Perhaps BlackBerry is no longer a threat like Nokia, which Microsoft definitely turned into an anti-Android patent troll (of the bigger kind).

Speaking of trolls, Joe Mullin, a trolls expert, says that a “[p]atent troll wins $30M verdict against Sprint, has more trials on the way”. This story, for a change, didn’t develop in Texas. To quote Mullin, “Nebraska jury has ordered Sprint to pay $30 million to Prism Technologies, a patent-holding company that has sued the five largest cell phone carriers.

“Tuesday’s verdict (PDF) comes at a time when Congress is debating, for the second time in recent years, a bill to rein in companies like Prism, often referred to as “patent trolls.”

“Prism Technologies was founded as a successor to Prism Resources, an operating company that existed from 1991 to 2001 according to an online biography of co-founder Richard Gregg, who testified at trial. The company is now focused solely on licensing and litigation, and it has continued to get more patents.”

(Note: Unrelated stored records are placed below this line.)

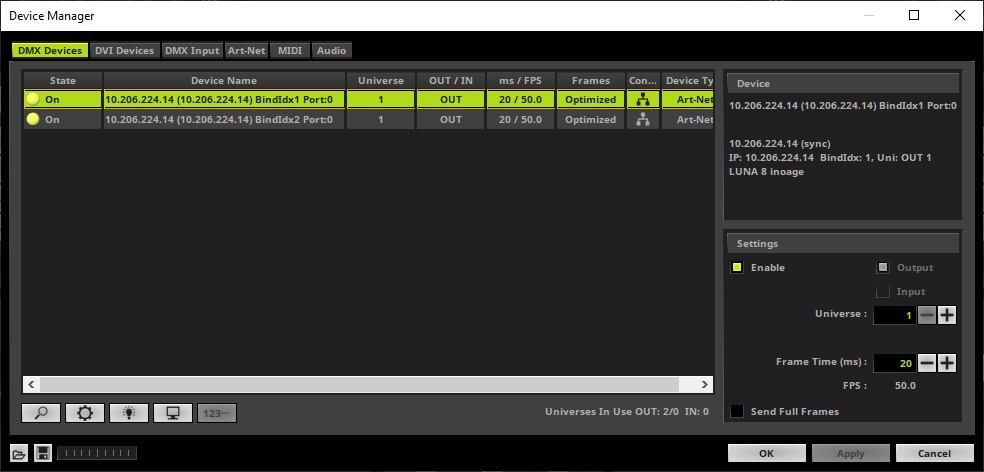
Task: Click the Frame Time input field
Action: click(x=893, y=363)
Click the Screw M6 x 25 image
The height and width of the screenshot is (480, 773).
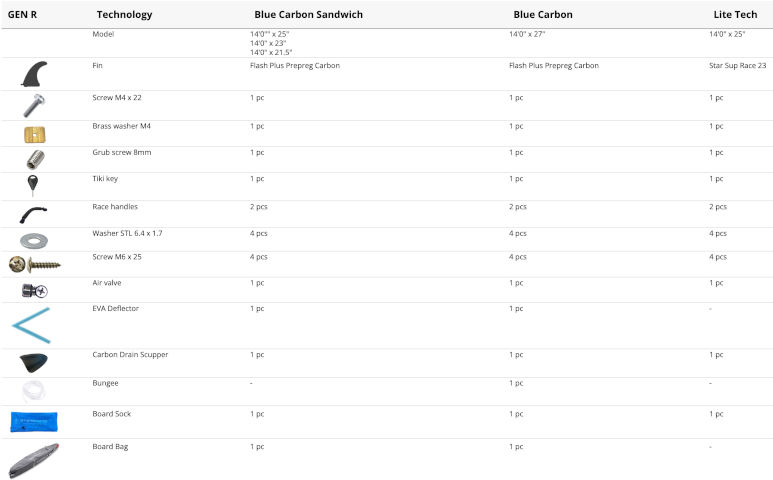tap(34, 264)
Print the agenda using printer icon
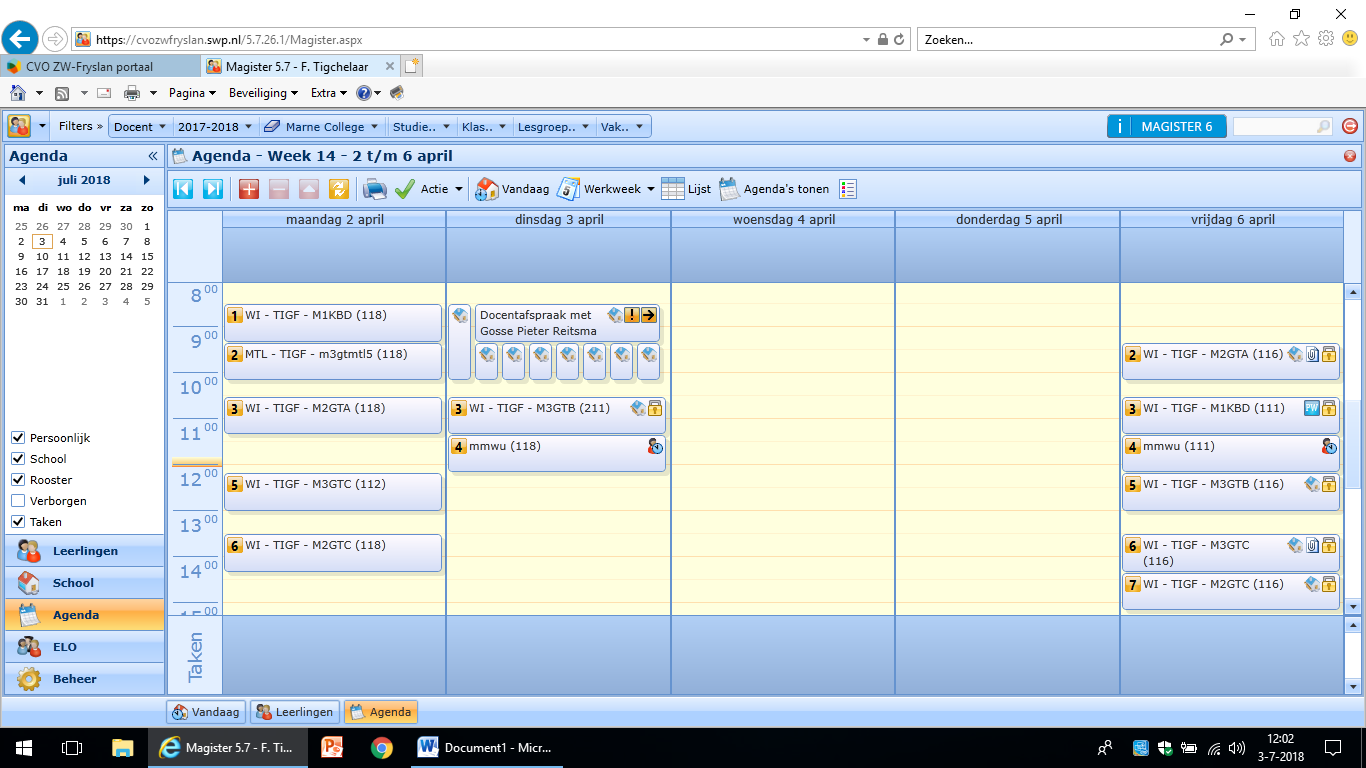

A week ago, citing this article from Ina Fried, BoingBoing asked, “Is patent trolling going out of style?”

That is indeed the case based on the booster of Microsoft and longtime promoter of Microsoft’s attacks (with patents) on GNU/Linux (Ina Fried did a lot of this while still at CNET/CBS). Fried writes: “For a while it seemed the mobile industry was deteriorating into a battle over who had the best patents — and the best patent lawyers.

“Apple was suing Samsung, Motorola was suing Microsoft and Google was in everyone’s cross hairs. And there were a lot more cases that weren’t making headlines.”

Apple sued the biggest Android distributor (Samsung) and Google’s/Android’s favourite child (Motorola), but then again so did Microsoft. The latter aggressor sued both companies and recently pressured the former to become a vassal of Microsoft in exchange for settlement. Microsoft has essentially itself become more like a patent troll, but since it refuses to let its own platform go (despite massive losses), it does not yet qualify, not as per the textbook definition of “patent troll”.

“Unified Patents,” said this one report from the other day, “works to deter nonpracticing entities from asserting weak patents” (whatever “weak” means).

When will Microsoft be recognised for what it really has become? When will European authorities react in lieu with their promise and stop Nokia from essentially becoming a European patent troll? Will BlackBerry ever sell its patents or itself become a patent troll? And in light of Apple‘s latest (over)hyped patent [1, 2, 3, 4, 5], will more people care to realise that Apple is not an innovator but an aggressor (using patents for lawsuits and imtmidation, not highlight any significant breakthroughs)? Also mind Amazon‘s latest Orwellian patent, which hardly comes across as anything that a 5-year-old wouldn’t have managed to ‘invent’.